課題の「ここ一番での打撃力」 大阪桐蔭にサヨナラ勝ちで成果
「取れなかった2点」。岐阜大会準決勝で市岐阜商に0―2の最大の敗因は「ここ一番での打撃力」であるのは間違いないが、何よりそれを具現化させるための「選手の主体性の醸成」にあると考えた名将。「どこか、監督が甲子園に連れていってくれるという気持ちがあった。甘い。甘すぎる。そんなものじゃない」。
前チームでも3年生左腕今井翼とともに柱だった森厳徳はじめ池田諒真、関谷大翔の2年生の140キロ超え右腕トリオは全国でもひけを取らない。それだけに高い潜在能力の打撃力をいかに本番で発揮するかが絶対命題実現の鍵だ。
ラインで課題を共有するのはもちろん、選手が野球を徹底的に突き詰める場とした。合わせて前チームでは実施していなかった課題練習と名付けた個人練習を全体練習後に行う時間も設けた。
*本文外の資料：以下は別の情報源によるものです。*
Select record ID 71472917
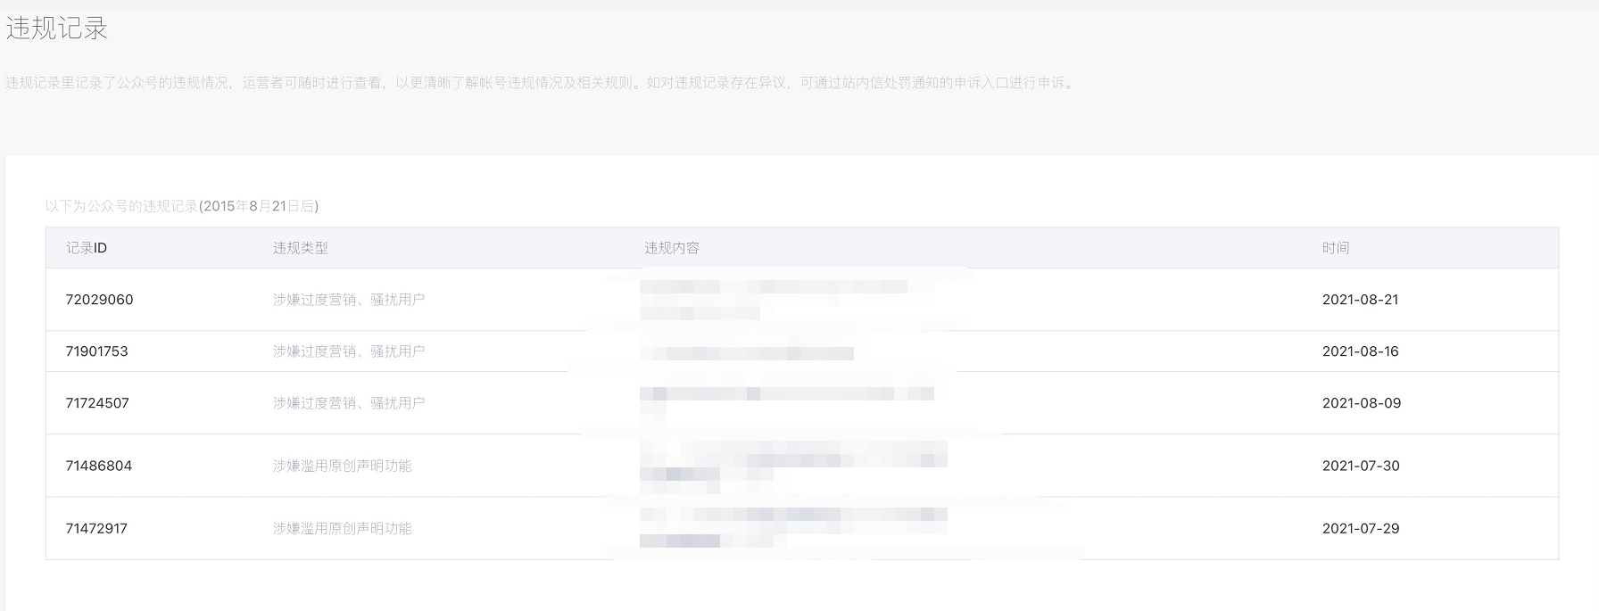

成果は現れつつある。岐阜大会準決勝翌日に行った最初の練習試合・京都国際戦で、前チームが完封された左腕中崎琉生に2―1のサヨナラ勝ち。今月6日に皇子山スタジアム(滋賀)で行った大阪桐蔭との練習試合も1試合目は1―4で敗れたが、2試合目は八回に3―3で追いつくと、最終回に大東要介、寺前雄貴の連打を足場に、加納朋季が右前適時打を放ち、サヨナラ勝ち。加納は「自分もチーム全体も、いい自信になった」と振り返る。
スタートした〝100年世代〟の今後に注目
それでも目標が高いだけに「まだまだ、県大会圧勝もほど遠い」と名将は〝100年世代〟の研さんを促す。迎えた最初の公式戦は「追い込まれてから重心を低くして下半身で確実に打つ」がテーマ。四死球も多い中、回を経るごとに安打が連なった。「二桁安打しないと500球打ちのペナルティ」の課題もクリアし、4回11安打を放った。
鍛治舎監督も「打撃はよくなってきている」と手応えを口にする。この試合、最初の安打を放った加納も「自分たちのポイントで、芯でとらえる確率が上がってきた」と実感を込める。第1歩を踏み出した〝100年世代〟。今後、どんな成長曲線を描き続けるのか、楽しみだ。